Core-shell magnetic nanoparticles have received significant attention recently and are actively investigated owing to their large potential for a variety of applications. Gold-coated magnetic nanoparticles are a class of nanoparticles that have attracted much attention because of their advantageous characteristics, such as their inertness, non-toxicity, super magneticity, ease of detection in the human body, a magnetic core that is protected against oxidation, their facilitated bio-conjugating ability, catalytic surface, and their potential for a variety of biological applications. Gold-coated nanoparticles have great biocompatibility with the human body with the ability to interact with biomolecules such as polypeptides, DNA, and polysaccharides.

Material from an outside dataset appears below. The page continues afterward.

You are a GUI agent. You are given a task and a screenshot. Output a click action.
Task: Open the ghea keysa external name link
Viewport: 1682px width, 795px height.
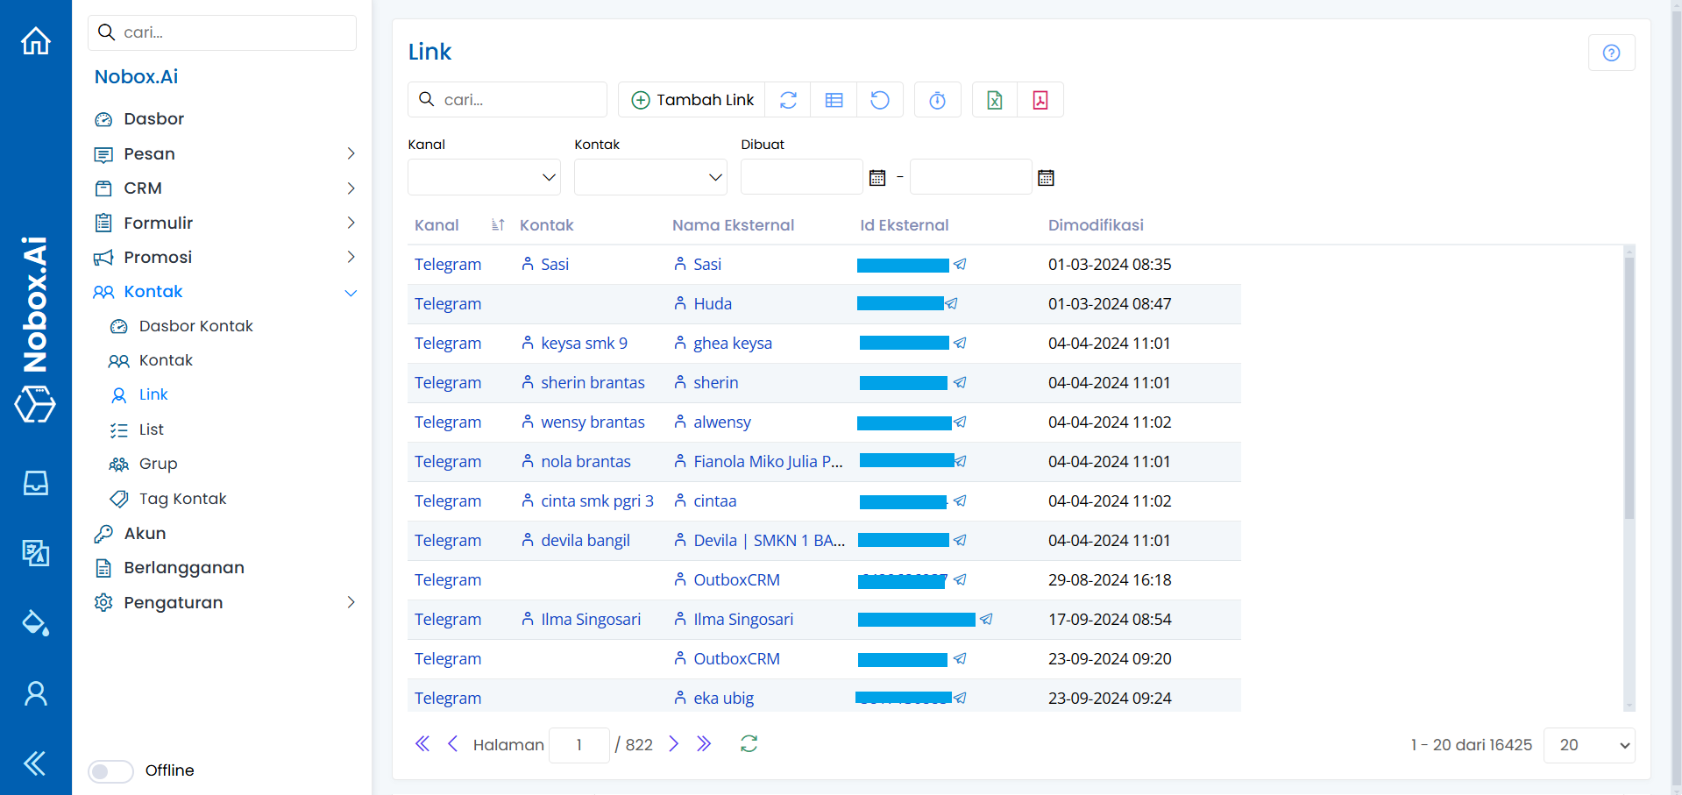point(732,344)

Herein we report a synthetic procedure for the preparation of water-soluble Fe3O4@Au core-shell nanoparticles, simple protocol for their purification by exclusion chromatography and methof for functionalization of gold surface with a number of sulfur-containing ligands (L-cystein, 3-mercaptopropionic acid, 11-mercaptoundecanoic acid, lipoic acid, HS-PEG-COOH, 2-aminoethane thiol, spiropyran and others). Finally, magnetic nanoparticles were functionalized by immobilization of chemotripsine. These magnetic nanoparticles were characterized by transmission electron microscopy (TEM), FTIR, DLS and UV-Vis spectroscopy.

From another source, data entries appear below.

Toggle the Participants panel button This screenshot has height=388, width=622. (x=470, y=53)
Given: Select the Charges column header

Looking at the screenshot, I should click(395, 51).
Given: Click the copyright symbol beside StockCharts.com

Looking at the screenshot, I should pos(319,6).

We describe a distinct effect of non-heating superlow-frequency magnetic fields on the kinetics of chemical reactions catalyzed by the enzymes a-chymotrypsin (ChT) immobilized on core-shell nanoparticles.
The observation is unprecedented and suggests the significance of magneto-mechanochemical effects induced by realignment of MNP magnetic moments in an AC magnetic field rather than traditional heating. Such low frequency and amplitude fields are safe and are not expected to cause any damage to biological tissues.